When You Should Definitely Call the Police
The Metro Nashville Police Department has stated that they will continue to respond as quickly as possible to any accident where injuries are involved—so you should always call the police if anyone is injured. Additionally, you should call the police (and they will respond) under any of the following circumstances for non-injury accidents:
- A vehicle is blocking traffic and cannot be moved on its own. This situation sets up the possibility for additional accidents and possible injuries, and police will respond to help move the vehicle and manage traffic.
- The accident involves a hit-and-run driver. Leaving the scene of an accident is a crime, and police will respond to those calls even if there are no apparent injuries in the crash.
- Things get heated between those involved in the crash. If tensions escalate between drivers, and there is violence or the fear of violence, you should definitely call the police, and they will respond as quickly as possible.
Will the Police No Longer Respond to Calls About Minor Crashes?
While their default position is no longer to respond to minor accidents, the NMPD has stated that they will still show up if at least one of the drivers insists on it. However, they say, be prepared to wait, especially during peak times. Non-injury crashes are no longer prioritized, and officers might not be available to respond for several hours.
Since minor crashes are non-emergencies and are not life-threatening situations, drivers are urged to call the non-emergency line, 615-862-8600, rather than tie up the 911 dispatch lines. In the meantime, drivers are urged to move the vehicles involved in the accident out of traffic to ensure there is no additional risk of injury. They are also encouraged to take photos of the damage and exchange information for their respective insurance companies.
Can I Still Call the Police If the Accident Is Minor?
Absolutely—and in some cases, it may still be in your best interests to do so. Even if there appear to be no injuries, sometimes the signs of internal injury don’t show up for hours or days after the impact—and if that happens, a police report can definitely help you in a personal injury claim. If the impact is such that you have concerns about an injury after the fact—and if you have the time to wait—it is your right to insist upon a police response.
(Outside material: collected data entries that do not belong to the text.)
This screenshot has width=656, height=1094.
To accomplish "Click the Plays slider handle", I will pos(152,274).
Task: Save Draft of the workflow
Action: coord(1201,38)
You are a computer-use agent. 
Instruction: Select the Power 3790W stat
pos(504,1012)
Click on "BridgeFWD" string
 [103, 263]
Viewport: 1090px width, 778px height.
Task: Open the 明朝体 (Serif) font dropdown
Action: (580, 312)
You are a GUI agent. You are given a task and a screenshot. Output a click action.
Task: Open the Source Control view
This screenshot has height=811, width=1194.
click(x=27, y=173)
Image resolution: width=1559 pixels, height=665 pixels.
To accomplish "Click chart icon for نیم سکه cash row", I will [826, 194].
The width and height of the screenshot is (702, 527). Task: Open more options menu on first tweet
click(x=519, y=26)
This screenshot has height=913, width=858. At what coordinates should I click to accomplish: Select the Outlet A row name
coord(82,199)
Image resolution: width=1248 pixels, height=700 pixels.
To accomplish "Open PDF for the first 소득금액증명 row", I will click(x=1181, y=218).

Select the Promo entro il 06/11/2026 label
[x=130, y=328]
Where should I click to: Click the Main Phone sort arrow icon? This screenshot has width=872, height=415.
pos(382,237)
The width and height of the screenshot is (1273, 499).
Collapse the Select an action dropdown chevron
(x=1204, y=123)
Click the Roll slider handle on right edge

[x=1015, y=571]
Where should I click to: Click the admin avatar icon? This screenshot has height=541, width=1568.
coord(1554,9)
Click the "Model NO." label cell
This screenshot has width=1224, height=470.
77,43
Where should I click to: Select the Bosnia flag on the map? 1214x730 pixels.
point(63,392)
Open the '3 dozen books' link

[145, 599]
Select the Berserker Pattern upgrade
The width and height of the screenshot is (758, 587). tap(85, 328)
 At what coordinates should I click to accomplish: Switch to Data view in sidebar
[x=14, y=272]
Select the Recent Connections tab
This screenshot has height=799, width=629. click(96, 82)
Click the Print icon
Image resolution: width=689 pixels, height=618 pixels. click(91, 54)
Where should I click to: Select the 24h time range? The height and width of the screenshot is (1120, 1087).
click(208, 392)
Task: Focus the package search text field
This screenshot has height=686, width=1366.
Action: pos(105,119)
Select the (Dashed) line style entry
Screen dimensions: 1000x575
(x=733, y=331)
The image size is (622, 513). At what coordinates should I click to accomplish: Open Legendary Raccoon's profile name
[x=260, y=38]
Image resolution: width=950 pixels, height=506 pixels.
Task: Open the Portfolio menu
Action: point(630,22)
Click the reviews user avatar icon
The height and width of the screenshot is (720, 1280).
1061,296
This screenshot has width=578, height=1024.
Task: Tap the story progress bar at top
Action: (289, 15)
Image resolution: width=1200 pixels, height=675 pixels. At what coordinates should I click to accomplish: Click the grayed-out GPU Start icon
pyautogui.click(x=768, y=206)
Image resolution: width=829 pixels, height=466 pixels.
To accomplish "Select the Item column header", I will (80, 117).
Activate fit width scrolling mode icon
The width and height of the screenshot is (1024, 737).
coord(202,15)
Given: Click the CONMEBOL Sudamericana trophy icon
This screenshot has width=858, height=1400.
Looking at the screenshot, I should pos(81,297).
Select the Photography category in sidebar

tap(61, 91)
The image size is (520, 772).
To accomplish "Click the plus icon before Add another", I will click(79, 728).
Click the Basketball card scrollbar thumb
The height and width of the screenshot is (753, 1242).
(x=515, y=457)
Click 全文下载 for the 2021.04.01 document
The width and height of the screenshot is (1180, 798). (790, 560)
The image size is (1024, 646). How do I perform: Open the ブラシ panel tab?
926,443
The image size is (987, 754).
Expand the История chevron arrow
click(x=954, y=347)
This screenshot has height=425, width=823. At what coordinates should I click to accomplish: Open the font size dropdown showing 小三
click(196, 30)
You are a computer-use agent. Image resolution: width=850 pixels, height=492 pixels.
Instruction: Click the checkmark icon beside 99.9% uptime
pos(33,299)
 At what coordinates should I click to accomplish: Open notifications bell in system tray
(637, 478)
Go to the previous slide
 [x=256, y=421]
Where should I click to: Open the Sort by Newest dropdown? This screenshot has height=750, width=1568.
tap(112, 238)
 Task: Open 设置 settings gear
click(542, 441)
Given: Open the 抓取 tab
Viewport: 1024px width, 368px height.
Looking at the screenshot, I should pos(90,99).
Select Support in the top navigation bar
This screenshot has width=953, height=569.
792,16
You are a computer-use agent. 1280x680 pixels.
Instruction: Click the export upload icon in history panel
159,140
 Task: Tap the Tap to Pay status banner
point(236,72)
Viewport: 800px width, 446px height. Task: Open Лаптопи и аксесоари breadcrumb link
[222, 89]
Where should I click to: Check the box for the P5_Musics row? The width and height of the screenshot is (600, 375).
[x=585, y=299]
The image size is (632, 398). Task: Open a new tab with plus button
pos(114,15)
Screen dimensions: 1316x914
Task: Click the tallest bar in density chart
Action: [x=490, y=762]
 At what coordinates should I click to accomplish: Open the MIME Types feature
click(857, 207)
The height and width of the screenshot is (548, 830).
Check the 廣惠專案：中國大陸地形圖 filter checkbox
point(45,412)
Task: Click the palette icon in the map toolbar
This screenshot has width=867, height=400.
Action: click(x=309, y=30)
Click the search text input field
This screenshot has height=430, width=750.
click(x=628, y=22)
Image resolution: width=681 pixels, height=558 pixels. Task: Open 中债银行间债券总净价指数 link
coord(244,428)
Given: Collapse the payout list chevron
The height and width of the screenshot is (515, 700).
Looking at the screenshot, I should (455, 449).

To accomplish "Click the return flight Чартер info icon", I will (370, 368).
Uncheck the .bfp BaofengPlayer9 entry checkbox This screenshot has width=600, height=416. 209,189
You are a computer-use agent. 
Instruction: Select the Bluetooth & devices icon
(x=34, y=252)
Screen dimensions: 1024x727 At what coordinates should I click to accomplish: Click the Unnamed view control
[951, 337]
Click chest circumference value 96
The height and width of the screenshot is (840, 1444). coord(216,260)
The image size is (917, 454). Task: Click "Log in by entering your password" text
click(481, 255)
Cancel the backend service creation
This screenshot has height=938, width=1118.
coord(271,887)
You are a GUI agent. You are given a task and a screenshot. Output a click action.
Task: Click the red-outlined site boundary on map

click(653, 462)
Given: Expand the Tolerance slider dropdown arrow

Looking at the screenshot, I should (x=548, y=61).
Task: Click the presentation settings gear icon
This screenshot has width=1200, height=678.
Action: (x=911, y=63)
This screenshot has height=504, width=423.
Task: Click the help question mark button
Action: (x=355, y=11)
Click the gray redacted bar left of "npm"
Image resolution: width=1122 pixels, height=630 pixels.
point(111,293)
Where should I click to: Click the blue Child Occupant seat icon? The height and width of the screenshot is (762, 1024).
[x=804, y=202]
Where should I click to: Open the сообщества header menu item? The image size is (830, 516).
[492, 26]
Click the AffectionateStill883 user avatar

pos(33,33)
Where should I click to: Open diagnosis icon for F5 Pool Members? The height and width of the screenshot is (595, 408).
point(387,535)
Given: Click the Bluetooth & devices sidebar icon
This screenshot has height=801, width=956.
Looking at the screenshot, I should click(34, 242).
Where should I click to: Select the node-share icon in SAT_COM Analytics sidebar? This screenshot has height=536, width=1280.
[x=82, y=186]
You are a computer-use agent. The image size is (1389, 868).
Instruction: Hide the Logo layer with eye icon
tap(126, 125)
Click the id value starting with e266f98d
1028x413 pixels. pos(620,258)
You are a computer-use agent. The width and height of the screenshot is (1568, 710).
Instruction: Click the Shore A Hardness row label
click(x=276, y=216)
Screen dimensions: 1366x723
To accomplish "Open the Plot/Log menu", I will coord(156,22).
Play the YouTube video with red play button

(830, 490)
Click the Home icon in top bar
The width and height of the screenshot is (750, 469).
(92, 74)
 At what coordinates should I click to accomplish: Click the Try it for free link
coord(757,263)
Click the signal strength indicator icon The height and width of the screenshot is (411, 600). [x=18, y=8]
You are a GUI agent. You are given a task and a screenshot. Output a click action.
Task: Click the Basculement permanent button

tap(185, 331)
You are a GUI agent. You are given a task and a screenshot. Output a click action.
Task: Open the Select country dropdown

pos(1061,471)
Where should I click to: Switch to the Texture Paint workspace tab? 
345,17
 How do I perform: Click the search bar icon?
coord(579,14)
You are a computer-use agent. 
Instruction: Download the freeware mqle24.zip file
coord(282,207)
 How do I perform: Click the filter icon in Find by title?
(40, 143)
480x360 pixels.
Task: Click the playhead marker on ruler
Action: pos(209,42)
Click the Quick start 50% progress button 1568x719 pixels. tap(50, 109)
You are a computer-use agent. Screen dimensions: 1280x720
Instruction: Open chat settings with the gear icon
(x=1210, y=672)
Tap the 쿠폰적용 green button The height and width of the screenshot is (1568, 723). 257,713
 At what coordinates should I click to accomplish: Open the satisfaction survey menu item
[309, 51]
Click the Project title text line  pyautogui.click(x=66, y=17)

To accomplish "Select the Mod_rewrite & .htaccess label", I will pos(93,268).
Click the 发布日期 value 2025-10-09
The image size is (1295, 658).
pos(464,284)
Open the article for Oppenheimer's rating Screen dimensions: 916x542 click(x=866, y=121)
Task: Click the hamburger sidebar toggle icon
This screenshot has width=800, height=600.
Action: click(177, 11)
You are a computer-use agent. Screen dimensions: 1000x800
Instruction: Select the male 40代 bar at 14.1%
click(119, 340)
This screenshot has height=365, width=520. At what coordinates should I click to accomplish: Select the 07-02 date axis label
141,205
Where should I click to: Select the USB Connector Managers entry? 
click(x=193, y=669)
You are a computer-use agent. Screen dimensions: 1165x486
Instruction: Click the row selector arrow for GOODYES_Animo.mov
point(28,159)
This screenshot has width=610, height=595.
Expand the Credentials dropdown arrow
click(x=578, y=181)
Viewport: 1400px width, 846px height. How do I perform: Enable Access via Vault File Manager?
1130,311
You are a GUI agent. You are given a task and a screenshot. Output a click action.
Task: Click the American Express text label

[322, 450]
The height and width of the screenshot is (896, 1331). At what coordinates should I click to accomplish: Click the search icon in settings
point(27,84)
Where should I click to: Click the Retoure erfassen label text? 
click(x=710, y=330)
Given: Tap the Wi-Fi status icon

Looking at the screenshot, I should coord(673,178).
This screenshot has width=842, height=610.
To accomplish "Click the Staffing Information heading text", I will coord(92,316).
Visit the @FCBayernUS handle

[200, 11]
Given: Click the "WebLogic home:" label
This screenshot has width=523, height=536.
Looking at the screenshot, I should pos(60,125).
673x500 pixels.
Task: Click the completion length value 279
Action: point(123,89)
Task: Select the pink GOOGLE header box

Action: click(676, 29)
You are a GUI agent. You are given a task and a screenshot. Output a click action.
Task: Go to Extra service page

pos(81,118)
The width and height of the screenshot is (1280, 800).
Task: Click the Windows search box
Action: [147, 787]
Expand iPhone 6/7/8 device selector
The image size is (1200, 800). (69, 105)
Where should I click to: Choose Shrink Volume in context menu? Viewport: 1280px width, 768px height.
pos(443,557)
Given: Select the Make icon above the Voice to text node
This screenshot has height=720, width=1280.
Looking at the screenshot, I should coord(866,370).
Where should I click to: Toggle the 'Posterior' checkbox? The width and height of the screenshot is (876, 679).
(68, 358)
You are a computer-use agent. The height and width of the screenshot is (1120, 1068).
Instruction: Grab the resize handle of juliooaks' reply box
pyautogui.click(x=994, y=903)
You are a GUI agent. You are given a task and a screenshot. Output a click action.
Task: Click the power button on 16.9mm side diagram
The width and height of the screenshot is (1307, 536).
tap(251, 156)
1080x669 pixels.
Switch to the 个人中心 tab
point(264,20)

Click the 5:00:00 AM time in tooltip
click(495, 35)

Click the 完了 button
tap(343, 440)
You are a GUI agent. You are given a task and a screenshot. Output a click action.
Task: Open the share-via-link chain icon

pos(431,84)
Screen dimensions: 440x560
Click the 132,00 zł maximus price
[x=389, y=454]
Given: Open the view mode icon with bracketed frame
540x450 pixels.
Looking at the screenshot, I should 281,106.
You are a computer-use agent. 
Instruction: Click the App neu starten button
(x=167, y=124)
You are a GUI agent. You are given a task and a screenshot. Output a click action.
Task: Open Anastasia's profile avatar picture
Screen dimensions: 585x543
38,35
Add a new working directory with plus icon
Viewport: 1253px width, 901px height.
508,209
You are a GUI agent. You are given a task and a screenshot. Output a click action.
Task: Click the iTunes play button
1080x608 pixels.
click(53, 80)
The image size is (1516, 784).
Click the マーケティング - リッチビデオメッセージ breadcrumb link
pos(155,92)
When in Doubt—Call the Police
Given the changes in NMPD’s policies, the best advice for drivers involved in non-injury accidents in Nashville is to use their best judgment. If the accident is little more than a bump or “fender-bender,” you can simply exchange information with the other driver and be on your way. However, if there is any doubt as to whether you will need medical attention, if there is concern about additional liability, or if you feel your own safety is in doubt in any way, then it’s best to err on the side of caution and call the police.